Being the first on the Rapti river that morning, we relaxed into our seats, forgetting the imminent danger that lurked beneath and soaked up the beautiful nature that surrounded us. We were introduced to so many different birds. My favorite being the kingfisher with its electric blue body, and we saw many. From the river we saw deer grazing near the shore and even got a taste of some baby water rapids – tiny compared to our day on the Trisuli river, but in this raft, we all felt like we were walking on a tight-rope, one sneeze and we would be swimming.

Back on dry land, our guide explained to us the dangers of trekking in animal infested jungles. We would most certainly come across wild animals and would need to know what to do in case one confronted us. There were different strategies for tigers, elephants, sloth bears and rhinos, but by now, we were switched on and taking mental notes.
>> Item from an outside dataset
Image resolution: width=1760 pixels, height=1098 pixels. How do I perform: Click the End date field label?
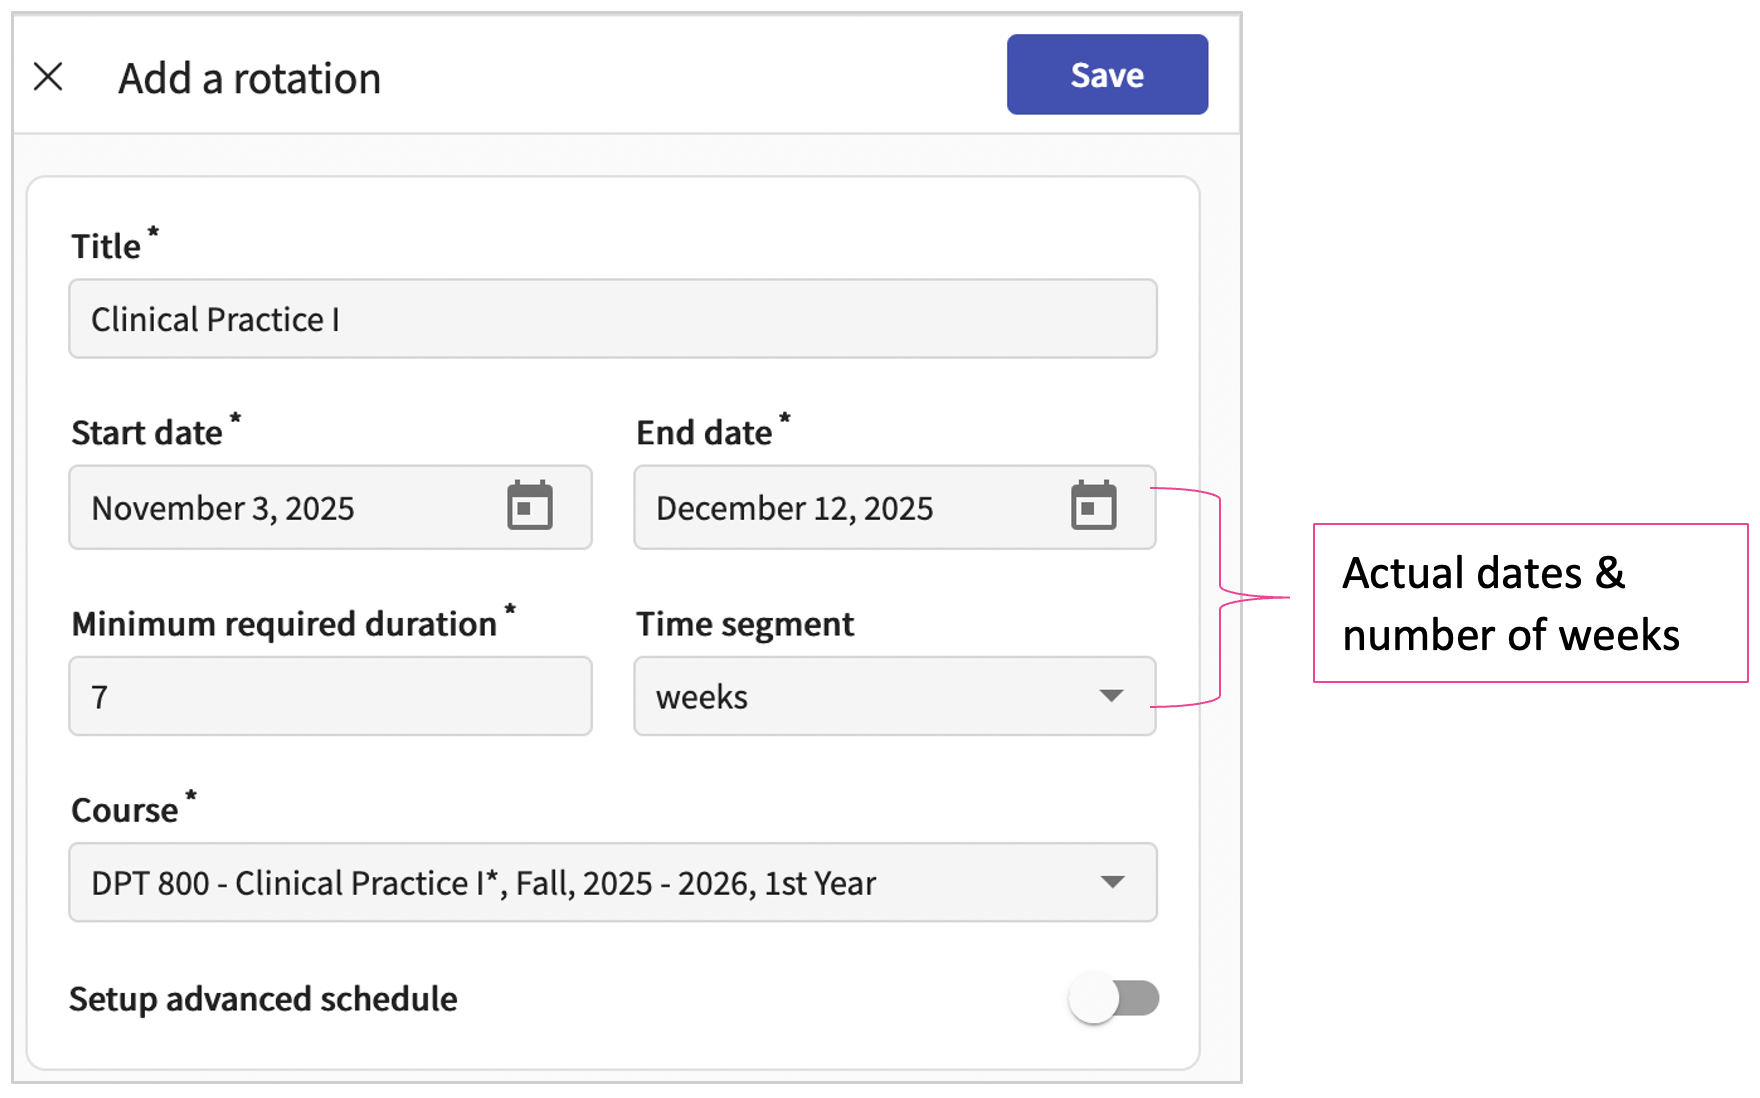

After a quick dash through the jungle, we came back to the waters edge where our guide abruptly span round, hands up in the air as we all stopped. His finger slowly covered his mouth and told us to be very quiet. We were told to watch where we were walking and, I quote “don’t break any sticks” – not an easy feat in the jungle! As we all huddled together and peered round the long grass, a huge crocodile was soaking up the early morning sun on the river bank, no more than 5 meters from us. Our guide whipped out his telescope and as we peered through its lens we realised just how close we were to a fully grown, basking mugger crocodile – and that’s not the vegetarian type!

Before long, a dark shadow crept forward through the water and out crawled a second crocodile. As we watched them in awe our guide had already spotted a different croc. This time the long, narrow jawed Ghariel crocodile had perched itself up on the bank and appeared to be watching us. Luckily, this was a fish eating crocodile and apparently of no danger to us, although I certainly wasn’t going to test that theory.